0904-各区域Top3商品统计
需求六: 各区域Top3商品统计
6.1 需求概述
统计各个区域中Top3的热门商品,热门商品的评判指标是商品被点击的次数,对于user_visit_action表,click_product_id表示被点击的商品。
- 用到的表
- 用户访问行为表
- 商品信息表
- 城市信息
- 结果数据
5.2 简要运行流程
5.3 具体运行流程
- 从用户行为表里拿到城市id和点击商品id, 并以城市ID为key,用于和城市信息进行join操作
- join后转化结构,指定个字段的类型
- 创建基本数据表 (city_id, city_name, area, product_id)
- GROUP BY area,product_id 获取每个区域,每个商品的点击总和,并通过自定义函数的方式将城市信息综合
- 丰富表的内容 , 加入其它信息(商品状态,区域等级.商品名称)
- 窗口函数, 获取分组Top3
- 封装case class
- 入库
5.4 代码实现
5.4.1 获取数据
// 1. 获取数据
// RDD[(cityId, pid)]
val cityId2PidRDD: RDD[(Long, Long)] = getCityAndProductInfo(sparkSession, taskParams)
// RDD[(cityId, CityAreaInfo)]
val cityId2AreaInfoRDD = getCityAreaInfo(sparkSession)
def getCityAndProductInfo(sparkSession: SparkSession, taskParams: JSONObject) = {
val startDate = ParamUtils.getParam(taskParams, Constants.PARAM_START_DATE)
val endDate = ParamUtils.getParam(taskParams, Constants.PARAM_END_DATE)
// 只获取发生过点击的action的数据
// 获取到的一条action数据就代表一个点击行为
val sql = "select city_id, click_product_id from user_visit_action where date>='" + startDate +
"' and date<='" + endDate + "' and click_product_id != -1"
import sparkSession.implicits._
val cityId2PidRDD: RDD[(Long, Long)] = sparkSession.sql(sql)
.as[CityClickProduct]
.rdd
.map {
case (cityClickProduct) =>
(cityClickProduct.city_id, cityClickProduct.click_product_id)
}
cityId2PidRDD
}
def getCityAreaInfo(sparkSession: SparkSession) = {
val cityAreaInfoArray = Array(
(0L, "北京", "华北"),
(1L, "上海", "华东"),
(2L, "南京", "华东"),
(3L, "广州", "华南"),
(4L, "三亚", "华南"),
(5L, "武汉", "华中"),
(6L, "长沙", "华中"),
(7L, "西安", "西北"),
(8L, "成都", "西南"),
(9L, "哈尔滨", "东北")
)
val cityId2AreaInfoRDD: RDD[(Long, CityAreaInfo)] = sparkSession.sparkContext
.makeRDD(cityAreaInfoArray)
.map {
case (cityId, cityName, area) =>
(cityId, CityAreaInfo(cityId, cityName, area))
}
cityId2AreaInfoRDD
}
5.4.2 Join得到基本表信息
// 2. Join得到基本表信息
val areaPidBasicInfoRDD: RDD[(Long, String, String, Long)] = cityId2PidRDD
.join(cityId2AreaInfoRDD)
.map {
case (cityId, (pid, areaInfo)) =>
(cityId, areaInfo.city_name, areaInfo.area, pid)
}
import sparkSession.implicits._
areaPidBasicInfoRDD.toDF("city_id", "city_name", "area", "pid")

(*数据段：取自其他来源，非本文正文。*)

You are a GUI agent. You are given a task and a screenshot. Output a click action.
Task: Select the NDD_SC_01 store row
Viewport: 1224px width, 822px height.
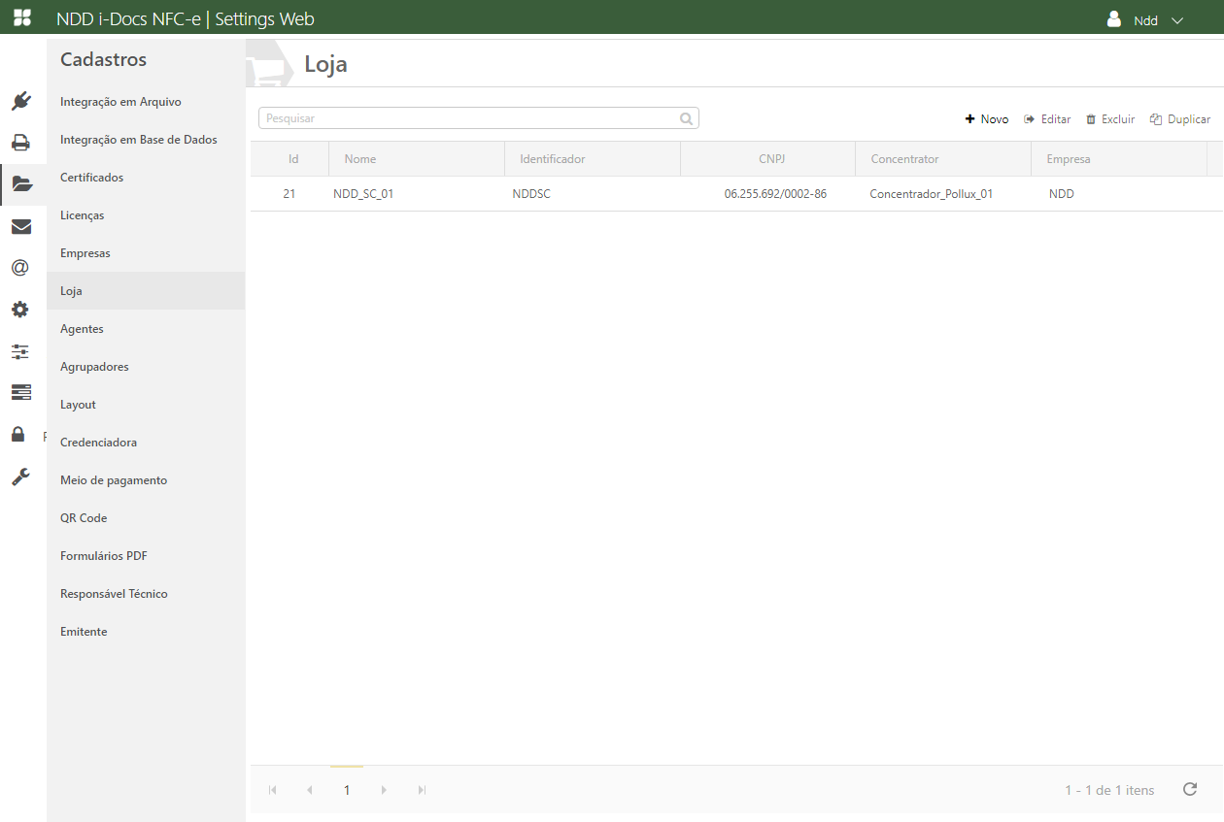point(363,194)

.createOrReplaceTempView("tmp_area_basic_info")
5.4.3 获取每个区域,每个商品的点击总和,并将城市信息综合
// 3. group by ;获取每个区域,每个商品的点击总和,并将城市信息综合
// DataFrame:createOrReplaceTempView("tmp_area_product_click_count")
// 3.1 自定义UDF函数 concat_long_string: 将city_id 和 city_name 进行拼接
sparkSession.udf.register("concat_long_string", (v1: Long, v2: String, split: String) => {
v1 + split + v2
})
// 3.2 自定义UDAF函数 group_concat_distinct, 将一个区域里的city信息进行聚合
sparkSession.udf.register("group_concat_distinct", new GroupConcatDistinct)
// 3.3 group by
val sql = "select area, pid, count(*) click_count, " +
"group_concat_distinct(concat_long_string(city_id, city_name, ':')) city_infos " +
"from tmp_area_basic_info group by area, pid"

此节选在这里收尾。